According to the OSI, the case for open source software is simple – free access to read, redistribute and modify the source code of a piece of software results in a rapid shareit for laptop evolutionary process that produces better software. Advocates of open source argue that when programmers can read, redistribute, and modify the source code for a piece of software, the software evolves. People improve it, people adapt it, people fix bugs. And this can happen at a speed that, if one is used to the slow pace of conventional software development, seems astonishing.
However, evangelists of free software have been at pains to clarify that open source software is not synonymous with free software. The philosophy of the open source movement is based on practicality and not ethical considerations while free software is based on freedom, not price. Borrowing from Richard M. Stallman, “free software” and “open source” describe the same category of software, more or less, but say different things about the software, and about values. While the two are not synonymous, both have a common enemy – proprietary software.
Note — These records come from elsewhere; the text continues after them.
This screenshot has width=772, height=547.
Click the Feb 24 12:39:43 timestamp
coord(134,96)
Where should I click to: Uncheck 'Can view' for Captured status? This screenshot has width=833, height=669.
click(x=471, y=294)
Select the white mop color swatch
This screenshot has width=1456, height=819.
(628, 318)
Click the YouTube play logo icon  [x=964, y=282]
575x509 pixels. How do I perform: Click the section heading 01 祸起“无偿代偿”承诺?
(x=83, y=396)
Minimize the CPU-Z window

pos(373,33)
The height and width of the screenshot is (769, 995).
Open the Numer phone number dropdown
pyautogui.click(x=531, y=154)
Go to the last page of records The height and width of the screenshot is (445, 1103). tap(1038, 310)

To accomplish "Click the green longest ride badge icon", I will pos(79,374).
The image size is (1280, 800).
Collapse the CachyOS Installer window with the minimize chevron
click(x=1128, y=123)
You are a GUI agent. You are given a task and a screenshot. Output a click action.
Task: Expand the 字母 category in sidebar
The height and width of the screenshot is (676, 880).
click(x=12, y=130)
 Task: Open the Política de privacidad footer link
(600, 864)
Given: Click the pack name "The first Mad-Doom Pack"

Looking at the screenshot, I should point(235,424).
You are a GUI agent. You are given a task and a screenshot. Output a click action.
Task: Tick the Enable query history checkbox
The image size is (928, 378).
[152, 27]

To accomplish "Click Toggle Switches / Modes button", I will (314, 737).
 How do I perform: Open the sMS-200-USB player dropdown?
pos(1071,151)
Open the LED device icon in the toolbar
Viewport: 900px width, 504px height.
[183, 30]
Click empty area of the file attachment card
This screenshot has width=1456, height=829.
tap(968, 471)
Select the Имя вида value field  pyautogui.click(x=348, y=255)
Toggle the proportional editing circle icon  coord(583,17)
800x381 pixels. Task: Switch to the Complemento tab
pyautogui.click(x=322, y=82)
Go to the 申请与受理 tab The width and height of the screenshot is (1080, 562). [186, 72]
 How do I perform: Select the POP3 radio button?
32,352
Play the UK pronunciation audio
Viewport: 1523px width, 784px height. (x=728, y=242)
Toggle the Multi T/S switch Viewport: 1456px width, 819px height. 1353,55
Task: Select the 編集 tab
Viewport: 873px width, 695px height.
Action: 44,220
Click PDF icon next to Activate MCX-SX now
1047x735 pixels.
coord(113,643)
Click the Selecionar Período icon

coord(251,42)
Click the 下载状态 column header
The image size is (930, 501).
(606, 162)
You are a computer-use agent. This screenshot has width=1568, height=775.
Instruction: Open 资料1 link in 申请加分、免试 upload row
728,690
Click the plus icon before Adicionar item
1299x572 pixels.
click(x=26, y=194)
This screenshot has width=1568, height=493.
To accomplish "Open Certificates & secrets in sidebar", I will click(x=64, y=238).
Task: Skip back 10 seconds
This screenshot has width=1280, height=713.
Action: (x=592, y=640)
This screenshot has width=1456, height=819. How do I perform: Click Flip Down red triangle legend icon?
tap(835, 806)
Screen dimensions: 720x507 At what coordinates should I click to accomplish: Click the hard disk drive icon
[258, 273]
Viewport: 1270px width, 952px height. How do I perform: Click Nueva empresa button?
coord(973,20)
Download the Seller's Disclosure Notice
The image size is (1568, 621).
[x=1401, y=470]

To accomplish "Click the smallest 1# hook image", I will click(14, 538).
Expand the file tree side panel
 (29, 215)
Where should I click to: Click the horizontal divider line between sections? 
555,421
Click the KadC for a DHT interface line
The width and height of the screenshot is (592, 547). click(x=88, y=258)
Critics of open source say that open source fosters an ambiguity of a different kind, in that it confuses the mere availability of the source code with the freedom to use, modify, and redistribute it. But open source doesn’t just mean access to the source code; the use of open-source software must comply with a number of criteria including as to re-distribution, depending on the license under which it is distributed. Different licenses require different criteria. For instance, under the GNU General Public License (GPL) published by the Free Software Foundation (FSF) for licensing free software, any work based on the program or any other derivative work must be licensed as a whole at no charge at all to all third parties under the terms of the GNU GPL, whereas an Apache License does not require derivative works to be open source. You can add your own copyright statement to modifications of a source code under Apache License and provide additional or different license terms and conditions for use, reproduction, or distribution of your modifications, or for any derivative works as a whole, provided your use, reproduction, and distribution of the work otherwise complies with conditions of the Apache License. Similarly, there is no requirement that any derivative work created under an Academic Free License (AFL) or a Berkeley Software Distribution (BSD) License, should be distributed at all, or for free if distributed. Further, any derivative work need not be free and one can charge for it as you would for proprietary software.